[Saved entries]
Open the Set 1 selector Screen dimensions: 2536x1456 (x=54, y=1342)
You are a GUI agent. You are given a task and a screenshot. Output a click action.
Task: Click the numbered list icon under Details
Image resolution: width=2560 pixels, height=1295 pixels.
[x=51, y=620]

— Your objective —
Every record above must be set down again, word for word.

— Task answer —
Open the Set 1 selector Screen dimensions: 2536x1456 (x=54, y=1342)
You are a GUI agent. You are given a task and a screenshot. Output a click action.
Task: Click the numbered list icon under Details
Image resolution: width=2560 pixels, height=1295 pixels.
[x=51, y=620]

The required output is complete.